Listening can also cement our relationships. Being read to as a child provides a comforting memory and builds a loving bond between parent and child. Listening to our friends is both supportive for them and beneficial for us, we feel we have done them a good service and we receive the same when we need it. Spending time talking with our partner can be as important as the more intimate side of the relationship. Memories, hopes, fears and dreams will all be shared if we are prepared to listen. During conversations we can consider whether we are listening or whether we are too busy in framing our own reply to really hear what has been said. If we listen with compassion and interest, we foster nourishing relationships and build up strong resilient social networks that will support us should the need arise.


Listening to our body is vital. This is more than noting the creaking of joints or the rattle of congestion in our chest. It is about listening when our body tells us we are tired and need to rest, when we are hungry and when we are satisfied, when we are off balance or when an activity has become too much. It forms part of our intuition and tells us whether we feel at ease or not in any situation. We discuss this in detail in the following article:


When we communicate, listening to the tone of voice and the words others use gives us valuable information about their intentions and sometimes their state of mind. It is possible to hear a smiling kindness in the tone and this can take away the sting of unpleasant news. In the same way anger and disappointment can ring clearly. When the tone of voice does not match the words, again, we are afforded information, and such passive aggressive comments and contaminated messages say more about the speaker than anyone else (we talk about how to deal with contaminated messages in an earlier article.)

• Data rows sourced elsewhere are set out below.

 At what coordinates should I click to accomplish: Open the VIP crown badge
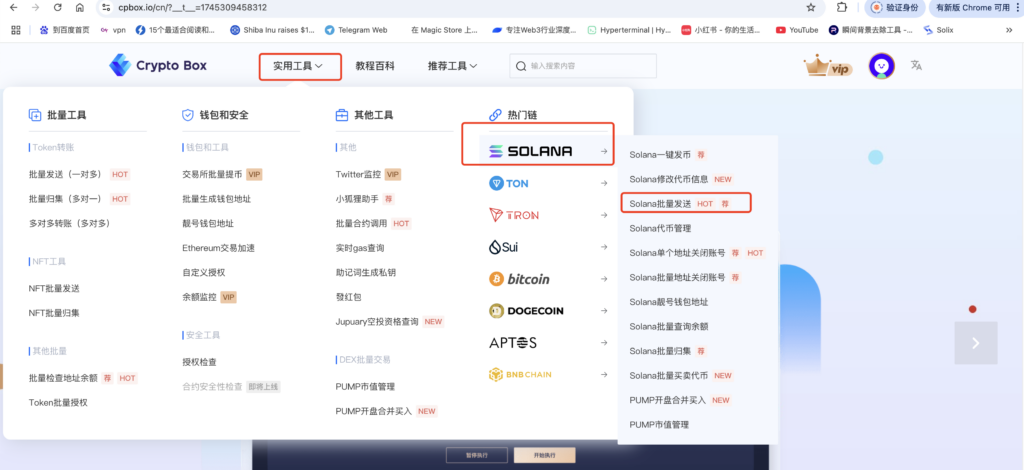click(828, 66)
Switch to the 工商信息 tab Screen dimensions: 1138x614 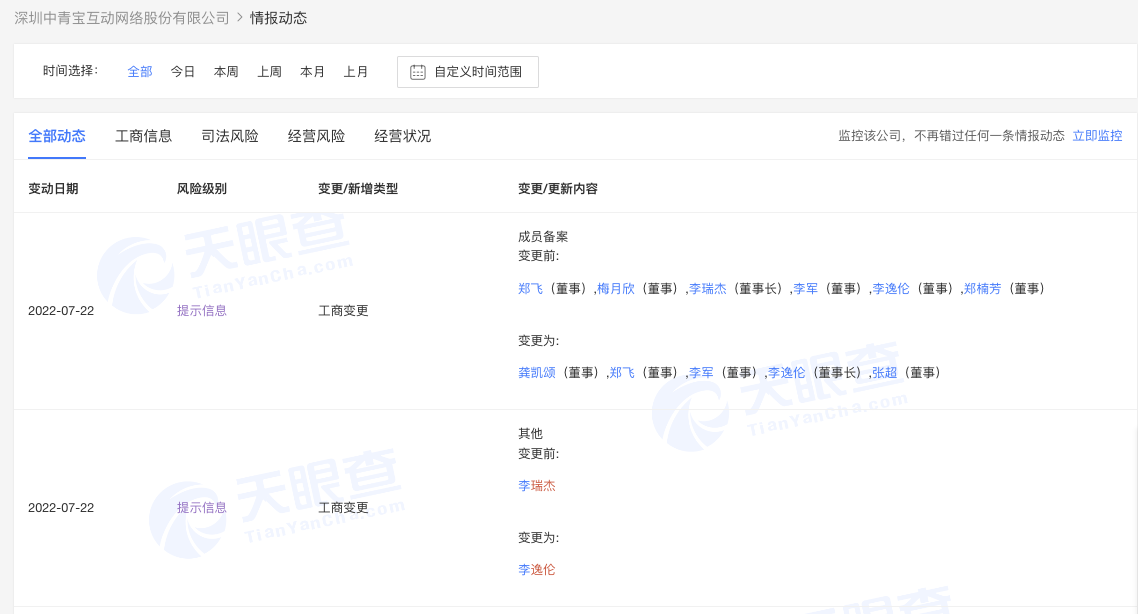tap(144, 136)
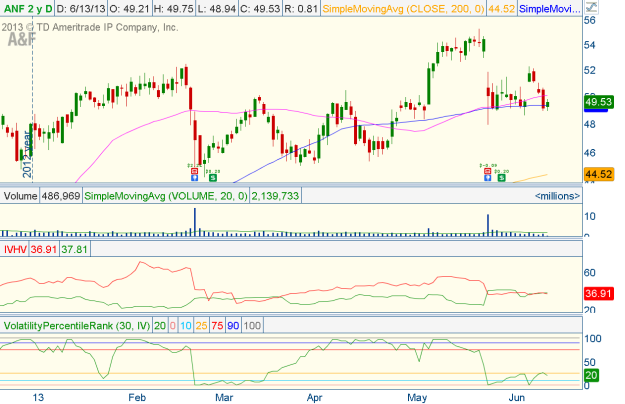Click the green 20 percentile rank bubble

[592, 375]
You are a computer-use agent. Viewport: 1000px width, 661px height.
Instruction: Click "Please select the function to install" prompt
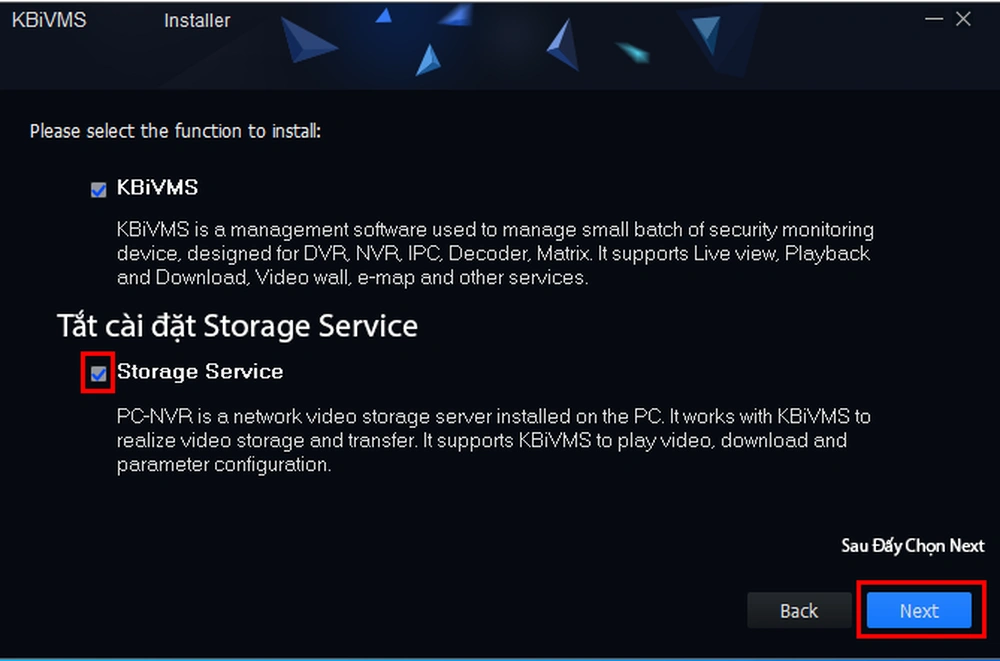(175, 131)

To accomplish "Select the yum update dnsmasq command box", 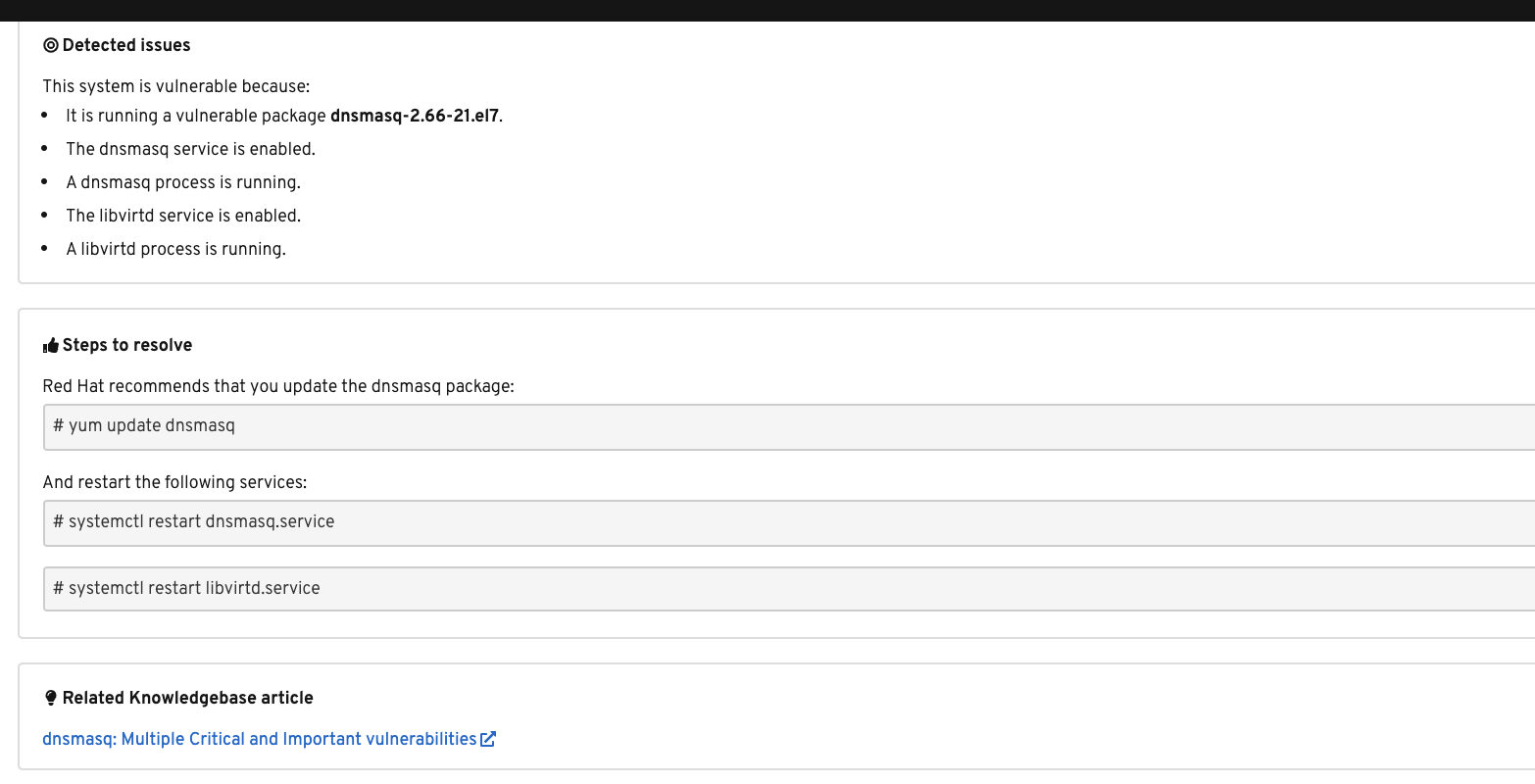I will click(784, 426).
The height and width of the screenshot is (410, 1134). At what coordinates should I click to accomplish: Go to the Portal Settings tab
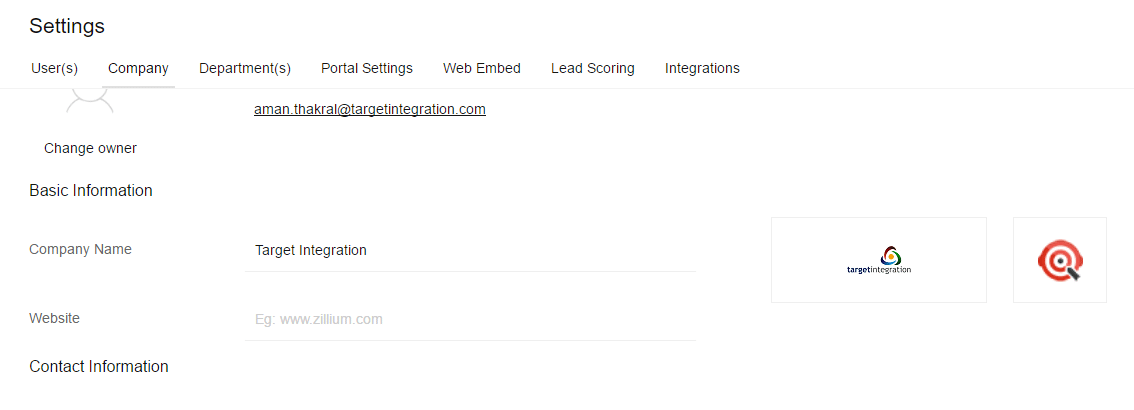[367, 68]
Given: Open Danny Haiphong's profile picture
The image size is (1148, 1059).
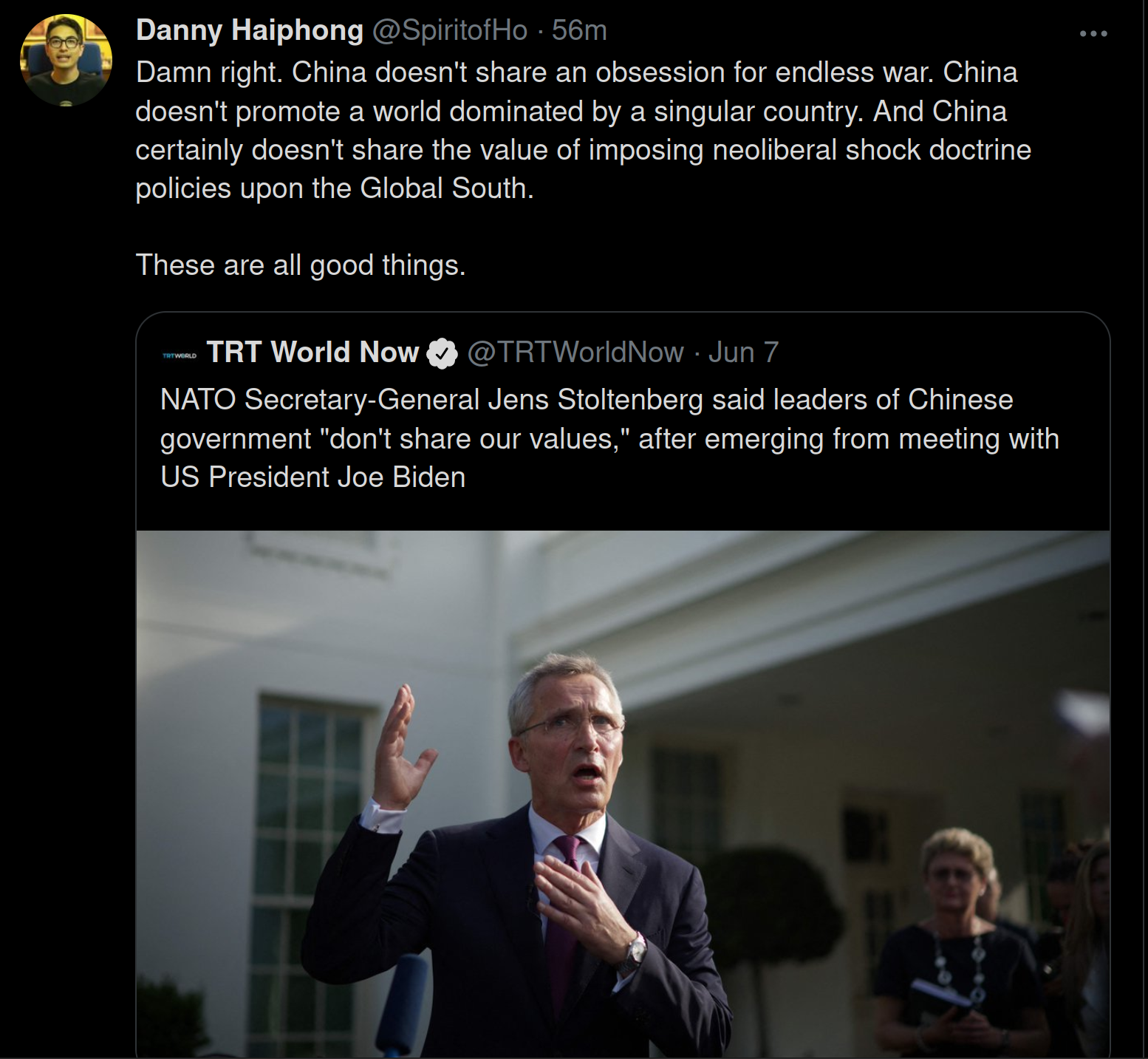Looking at the screenshot, I should [x=66, y=60].
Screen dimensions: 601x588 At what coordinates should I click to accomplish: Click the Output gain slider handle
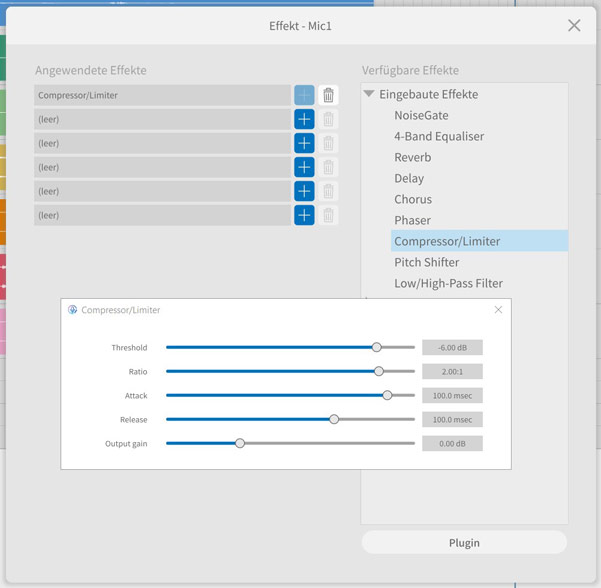tap(240, 443)
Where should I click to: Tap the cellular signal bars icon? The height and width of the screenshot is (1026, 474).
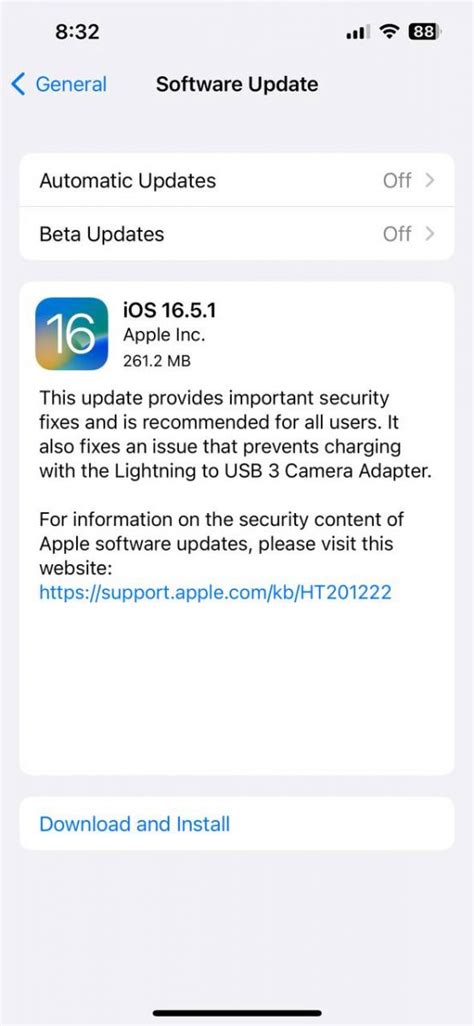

We might also listen to ourselves; both when we are speaking to others and when we are speaking to the self. Are we the ones judging or using contaminated messages? What does this say about us? What is driving this?

We talk about clearly speaking your own truth here:


When we truly listen to what we are saying to ourselves we may well pick up on repetitive negative messages. Such messages reinforce negative core beliefs and perpetuate negative cognitive behavioural cycles. Rather than let these run in the background, when we hear them we are wise to challenge them. This involves analysis of the message. Is there evidence for it or against it? Is it a meaningful message that nourishes, or a harmful message that drains? What would be a more appropriate message? Remember that what we want to hear and what we need to hear may be different.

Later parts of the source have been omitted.